I wrote a piece on attribution for Press Gazette that kicked off like this:
The Times on Monday carried a story that appears to rely heavily on the work of a blogging journalist. It’s about the TV ‘phone con.’ Other papers too followed the story up. Nowhere is the journalist mentioned, referred or linked to. And no money exchanged hands.
Here are the links: Times / Blog
You can do the comparison yourself.
In the blogs I read, articles link back to sources or refer readers around different views so they can better orient themselves.
In making that point, it’s been mentioned to me that it looks like I’m accusing the Times of plagiarising stuff online. I’m not. The piece was about tracking back or linking to stories, or information, that got there first.
I would like journalists to seek out and link back to material that relates to their story. And that includes me…
The Times reporter was actually following up a NOTW piece that added photos to the mix, and both pieces were in turn followed up by a number of other outlets.
I know it’s not easy. The tendency in offline journalism is to try and get your own sources for a story. But the online world means those sources may well themselves be feeding off material that’s already out there, or even recycling stuff they themselves have put into the public domain.
To take the ‘phone con’ in yet more detail – material relating to the Eamonn Holmes story (and he just happened to be a guest on the cookery show, remember) appears to pop up first in the blog mentioned above on Friday, 23 February 2007. It has a reaction from the BBC, and details of the food served. Even though reporters might not have taken their cue from that piece, searching would have established that it was out there, and made it linkable.

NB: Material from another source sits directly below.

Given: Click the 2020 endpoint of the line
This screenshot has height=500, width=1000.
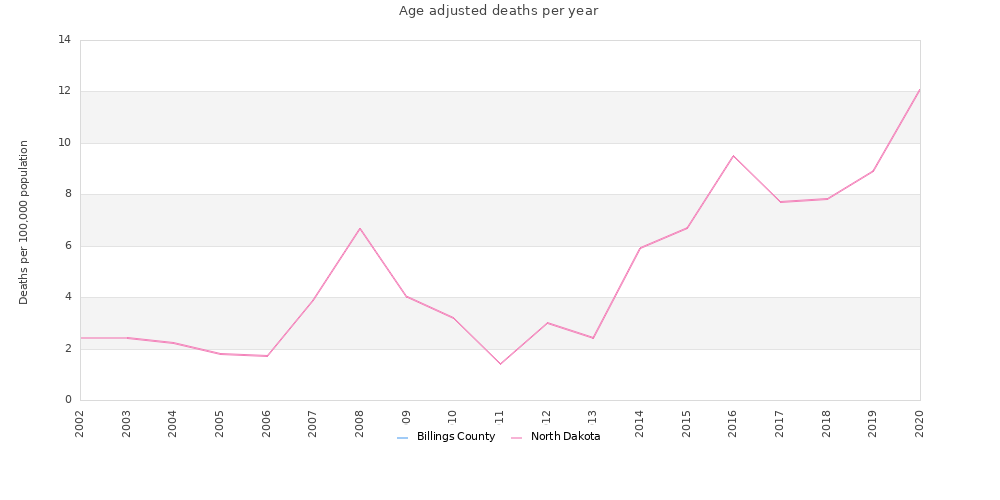Looking at the screenshot, I should tap(919, 90).
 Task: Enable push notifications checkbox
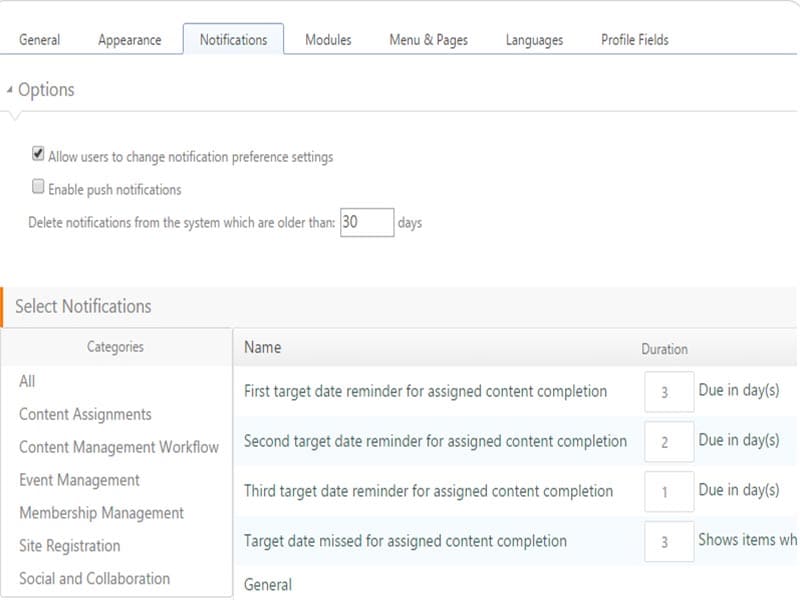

For example, had I searched under Eamonn Holmes and Saturday Kitchen (the show Holmes appeared on) instead of Eamonn Holmes and pears (one of the things he had to eat), I would have spotted not only the blog post, but also the fact that the story first appeared embryonically on a Digital Spy forum back on the very day of Saturday Kitchen‘s broadcast, Saturday, 2 December 2006. The first post is at 10:39. In other words, while Eamonn was still ‘live’ on 5 Live. This is it:
So no-one’s perfect. Not least (it will amaze no-one to learn) me. But my point remains – it ought to be our goal as journalists to seek out and flag up information that is out there, if only to demonstrate that:
a) we know it’s there, and
b) that we’re bringing a little extra to the party.
Even if it is, in my case just the ‘scoop’ of interpretation.